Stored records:

____

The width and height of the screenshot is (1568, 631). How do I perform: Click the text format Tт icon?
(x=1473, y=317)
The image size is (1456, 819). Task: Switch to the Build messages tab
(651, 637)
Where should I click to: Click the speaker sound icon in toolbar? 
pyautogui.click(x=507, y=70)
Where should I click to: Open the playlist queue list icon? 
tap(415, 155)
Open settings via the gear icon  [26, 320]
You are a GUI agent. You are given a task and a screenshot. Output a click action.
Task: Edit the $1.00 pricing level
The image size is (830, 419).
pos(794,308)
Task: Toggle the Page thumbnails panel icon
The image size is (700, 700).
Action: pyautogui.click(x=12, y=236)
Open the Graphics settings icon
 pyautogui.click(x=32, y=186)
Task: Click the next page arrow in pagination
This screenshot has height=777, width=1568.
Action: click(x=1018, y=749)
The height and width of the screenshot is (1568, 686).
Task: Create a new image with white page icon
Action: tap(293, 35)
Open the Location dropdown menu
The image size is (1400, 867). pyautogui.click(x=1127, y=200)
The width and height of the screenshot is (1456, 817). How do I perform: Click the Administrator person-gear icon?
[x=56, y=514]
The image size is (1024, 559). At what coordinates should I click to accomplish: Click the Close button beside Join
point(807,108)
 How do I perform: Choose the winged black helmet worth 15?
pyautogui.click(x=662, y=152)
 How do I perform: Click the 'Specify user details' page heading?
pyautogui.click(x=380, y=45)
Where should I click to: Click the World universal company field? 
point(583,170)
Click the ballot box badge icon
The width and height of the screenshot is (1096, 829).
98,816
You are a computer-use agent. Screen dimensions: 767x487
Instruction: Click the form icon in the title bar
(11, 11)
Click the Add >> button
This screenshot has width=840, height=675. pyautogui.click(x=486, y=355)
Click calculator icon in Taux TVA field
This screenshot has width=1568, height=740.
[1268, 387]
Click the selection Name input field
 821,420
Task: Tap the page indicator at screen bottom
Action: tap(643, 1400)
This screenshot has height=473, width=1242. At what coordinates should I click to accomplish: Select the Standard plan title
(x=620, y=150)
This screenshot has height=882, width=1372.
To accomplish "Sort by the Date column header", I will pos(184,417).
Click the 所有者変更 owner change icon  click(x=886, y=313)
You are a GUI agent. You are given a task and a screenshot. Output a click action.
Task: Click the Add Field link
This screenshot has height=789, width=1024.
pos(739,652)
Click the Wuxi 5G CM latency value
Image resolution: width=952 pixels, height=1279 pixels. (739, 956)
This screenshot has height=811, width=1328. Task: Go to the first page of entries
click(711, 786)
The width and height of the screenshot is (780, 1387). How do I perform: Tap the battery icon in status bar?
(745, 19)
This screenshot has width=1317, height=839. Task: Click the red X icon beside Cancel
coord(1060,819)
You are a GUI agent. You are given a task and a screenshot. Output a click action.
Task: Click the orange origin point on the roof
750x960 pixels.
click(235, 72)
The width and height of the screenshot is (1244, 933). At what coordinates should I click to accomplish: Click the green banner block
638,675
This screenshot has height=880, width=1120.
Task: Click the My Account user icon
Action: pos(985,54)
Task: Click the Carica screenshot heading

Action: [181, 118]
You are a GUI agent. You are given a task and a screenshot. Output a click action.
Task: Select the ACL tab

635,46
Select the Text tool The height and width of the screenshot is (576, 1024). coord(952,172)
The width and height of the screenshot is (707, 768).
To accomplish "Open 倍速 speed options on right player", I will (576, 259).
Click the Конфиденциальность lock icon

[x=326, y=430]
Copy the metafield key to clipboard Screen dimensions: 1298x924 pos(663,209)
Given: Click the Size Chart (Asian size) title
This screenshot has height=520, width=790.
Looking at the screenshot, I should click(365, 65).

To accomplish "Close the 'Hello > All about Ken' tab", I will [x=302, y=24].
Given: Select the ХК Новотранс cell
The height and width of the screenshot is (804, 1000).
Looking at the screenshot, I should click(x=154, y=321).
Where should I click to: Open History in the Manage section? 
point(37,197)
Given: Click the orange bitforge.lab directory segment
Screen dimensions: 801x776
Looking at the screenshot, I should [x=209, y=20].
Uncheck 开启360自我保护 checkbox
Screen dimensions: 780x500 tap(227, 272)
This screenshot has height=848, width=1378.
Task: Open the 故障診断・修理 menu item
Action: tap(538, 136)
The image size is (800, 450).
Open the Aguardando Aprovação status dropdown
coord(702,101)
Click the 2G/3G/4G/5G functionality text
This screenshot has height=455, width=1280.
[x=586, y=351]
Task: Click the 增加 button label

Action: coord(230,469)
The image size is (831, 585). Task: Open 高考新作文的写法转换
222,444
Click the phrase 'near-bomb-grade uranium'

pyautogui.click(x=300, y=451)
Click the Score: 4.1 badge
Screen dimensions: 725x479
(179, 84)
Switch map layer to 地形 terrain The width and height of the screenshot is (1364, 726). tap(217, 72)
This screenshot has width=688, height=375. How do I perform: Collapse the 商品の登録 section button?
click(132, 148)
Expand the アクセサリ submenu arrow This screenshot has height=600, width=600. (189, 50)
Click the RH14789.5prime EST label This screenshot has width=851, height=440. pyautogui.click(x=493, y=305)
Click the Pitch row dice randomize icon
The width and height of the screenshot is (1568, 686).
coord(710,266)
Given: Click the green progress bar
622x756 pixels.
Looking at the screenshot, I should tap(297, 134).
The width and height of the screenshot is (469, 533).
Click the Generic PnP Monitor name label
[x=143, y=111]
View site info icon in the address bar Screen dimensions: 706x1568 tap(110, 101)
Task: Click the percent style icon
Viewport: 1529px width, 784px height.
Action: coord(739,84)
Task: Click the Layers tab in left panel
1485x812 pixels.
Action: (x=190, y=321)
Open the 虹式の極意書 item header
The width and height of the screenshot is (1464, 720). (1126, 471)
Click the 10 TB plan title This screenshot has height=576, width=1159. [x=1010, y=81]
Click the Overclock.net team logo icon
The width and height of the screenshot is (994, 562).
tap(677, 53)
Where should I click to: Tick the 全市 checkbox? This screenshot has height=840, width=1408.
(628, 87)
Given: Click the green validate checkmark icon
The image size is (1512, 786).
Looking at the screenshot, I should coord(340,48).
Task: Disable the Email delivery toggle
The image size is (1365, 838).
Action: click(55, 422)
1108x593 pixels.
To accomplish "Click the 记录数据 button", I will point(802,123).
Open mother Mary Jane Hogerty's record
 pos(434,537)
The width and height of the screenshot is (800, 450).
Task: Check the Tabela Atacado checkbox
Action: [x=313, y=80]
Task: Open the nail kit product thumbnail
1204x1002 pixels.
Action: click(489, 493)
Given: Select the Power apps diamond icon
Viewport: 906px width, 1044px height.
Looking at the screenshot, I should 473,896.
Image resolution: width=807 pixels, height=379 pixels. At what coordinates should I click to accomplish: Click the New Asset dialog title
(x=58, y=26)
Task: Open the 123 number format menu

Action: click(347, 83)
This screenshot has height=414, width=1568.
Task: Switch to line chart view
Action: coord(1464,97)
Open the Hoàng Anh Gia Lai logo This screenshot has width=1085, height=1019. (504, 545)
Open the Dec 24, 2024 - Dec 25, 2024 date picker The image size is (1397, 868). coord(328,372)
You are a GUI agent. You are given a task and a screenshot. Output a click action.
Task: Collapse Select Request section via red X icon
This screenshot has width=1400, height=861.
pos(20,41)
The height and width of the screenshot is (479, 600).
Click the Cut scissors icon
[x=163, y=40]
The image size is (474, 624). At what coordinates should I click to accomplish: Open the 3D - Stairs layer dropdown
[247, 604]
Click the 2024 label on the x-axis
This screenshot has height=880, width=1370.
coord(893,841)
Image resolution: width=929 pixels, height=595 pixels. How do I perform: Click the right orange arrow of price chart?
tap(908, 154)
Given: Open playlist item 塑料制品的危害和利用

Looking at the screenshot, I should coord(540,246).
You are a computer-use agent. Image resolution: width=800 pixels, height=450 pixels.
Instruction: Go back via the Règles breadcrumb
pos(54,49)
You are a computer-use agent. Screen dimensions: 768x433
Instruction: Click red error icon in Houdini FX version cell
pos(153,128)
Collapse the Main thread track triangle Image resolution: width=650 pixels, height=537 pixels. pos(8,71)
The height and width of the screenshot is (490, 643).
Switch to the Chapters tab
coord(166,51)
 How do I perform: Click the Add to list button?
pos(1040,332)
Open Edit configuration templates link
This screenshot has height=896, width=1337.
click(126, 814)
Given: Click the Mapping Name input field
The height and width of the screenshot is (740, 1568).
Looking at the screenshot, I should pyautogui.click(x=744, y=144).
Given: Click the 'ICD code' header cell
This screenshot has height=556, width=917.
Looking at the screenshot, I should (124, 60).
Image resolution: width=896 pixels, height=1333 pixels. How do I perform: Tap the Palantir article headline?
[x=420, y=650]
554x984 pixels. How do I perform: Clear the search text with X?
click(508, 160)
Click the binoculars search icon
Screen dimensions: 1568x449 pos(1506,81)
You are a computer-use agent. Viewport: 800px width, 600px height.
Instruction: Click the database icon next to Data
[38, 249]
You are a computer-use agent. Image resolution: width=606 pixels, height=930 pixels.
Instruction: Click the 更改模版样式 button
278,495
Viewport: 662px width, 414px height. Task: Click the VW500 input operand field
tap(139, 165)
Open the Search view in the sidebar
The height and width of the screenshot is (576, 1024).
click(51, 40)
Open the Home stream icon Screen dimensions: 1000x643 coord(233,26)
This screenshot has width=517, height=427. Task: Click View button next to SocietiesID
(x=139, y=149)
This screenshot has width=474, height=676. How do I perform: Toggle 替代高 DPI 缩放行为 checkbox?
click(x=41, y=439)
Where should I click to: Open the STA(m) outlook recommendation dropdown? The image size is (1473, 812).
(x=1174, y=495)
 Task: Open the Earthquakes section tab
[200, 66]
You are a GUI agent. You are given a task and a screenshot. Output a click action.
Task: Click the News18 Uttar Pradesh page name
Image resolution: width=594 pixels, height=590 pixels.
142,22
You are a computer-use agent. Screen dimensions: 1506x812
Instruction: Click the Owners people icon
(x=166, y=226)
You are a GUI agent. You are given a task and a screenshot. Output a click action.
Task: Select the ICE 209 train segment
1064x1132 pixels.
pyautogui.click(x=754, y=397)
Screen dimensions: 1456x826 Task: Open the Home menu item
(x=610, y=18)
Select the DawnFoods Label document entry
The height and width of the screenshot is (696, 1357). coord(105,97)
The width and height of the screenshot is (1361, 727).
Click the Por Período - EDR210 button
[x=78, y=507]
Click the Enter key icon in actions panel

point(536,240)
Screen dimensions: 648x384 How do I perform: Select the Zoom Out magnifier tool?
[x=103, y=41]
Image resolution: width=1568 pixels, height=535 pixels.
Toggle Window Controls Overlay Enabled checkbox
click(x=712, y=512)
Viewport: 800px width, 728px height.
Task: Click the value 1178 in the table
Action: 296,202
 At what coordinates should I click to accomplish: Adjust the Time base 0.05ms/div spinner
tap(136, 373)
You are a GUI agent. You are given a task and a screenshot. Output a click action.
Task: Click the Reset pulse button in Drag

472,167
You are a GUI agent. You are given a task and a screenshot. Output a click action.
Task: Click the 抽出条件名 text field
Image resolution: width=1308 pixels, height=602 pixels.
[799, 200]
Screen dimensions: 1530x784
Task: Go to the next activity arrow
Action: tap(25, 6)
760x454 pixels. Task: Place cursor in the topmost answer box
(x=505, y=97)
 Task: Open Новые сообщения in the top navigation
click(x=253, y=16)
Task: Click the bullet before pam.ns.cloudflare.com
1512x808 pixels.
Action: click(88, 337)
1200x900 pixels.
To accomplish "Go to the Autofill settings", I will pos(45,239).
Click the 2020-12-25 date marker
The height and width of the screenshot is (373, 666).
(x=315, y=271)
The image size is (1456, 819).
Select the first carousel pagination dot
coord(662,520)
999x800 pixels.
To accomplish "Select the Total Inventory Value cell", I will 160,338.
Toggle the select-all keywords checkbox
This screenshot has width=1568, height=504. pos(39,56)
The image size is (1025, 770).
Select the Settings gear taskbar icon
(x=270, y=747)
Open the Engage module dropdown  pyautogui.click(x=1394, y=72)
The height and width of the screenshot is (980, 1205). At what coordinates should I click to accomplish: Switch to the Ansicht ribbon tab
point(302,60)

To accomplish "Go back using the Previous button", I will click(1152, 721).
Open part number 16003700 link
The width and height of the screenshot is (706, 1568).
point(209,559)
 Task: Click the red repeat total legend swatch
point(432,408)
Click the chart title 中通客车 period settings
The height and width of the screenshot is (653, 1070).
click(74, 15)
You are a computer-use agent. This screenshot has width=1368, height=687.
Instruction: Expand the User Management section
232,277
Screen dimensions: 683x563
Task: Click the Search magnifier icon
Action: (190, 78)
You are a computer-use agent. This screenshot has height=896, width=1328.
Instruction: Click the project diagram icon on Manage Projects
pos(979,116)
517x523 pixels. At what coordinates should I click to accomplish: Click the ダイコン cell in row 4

____

What is being asked: Find the line with "Task: Click the red repeat" in the entries above. Retype it and each line after it, exactly, through the line with "has width=1368, height=687.", and stop there.

Exercise result:
 Task: Click the red repeat total legend swatch
point(432,408)
Click the chart title 中通客车 period settings
The height and width of the screenshot is (653, 1070).
click(74, 15)
You are a computer-use agent. This screenshot has width=1368, height=687.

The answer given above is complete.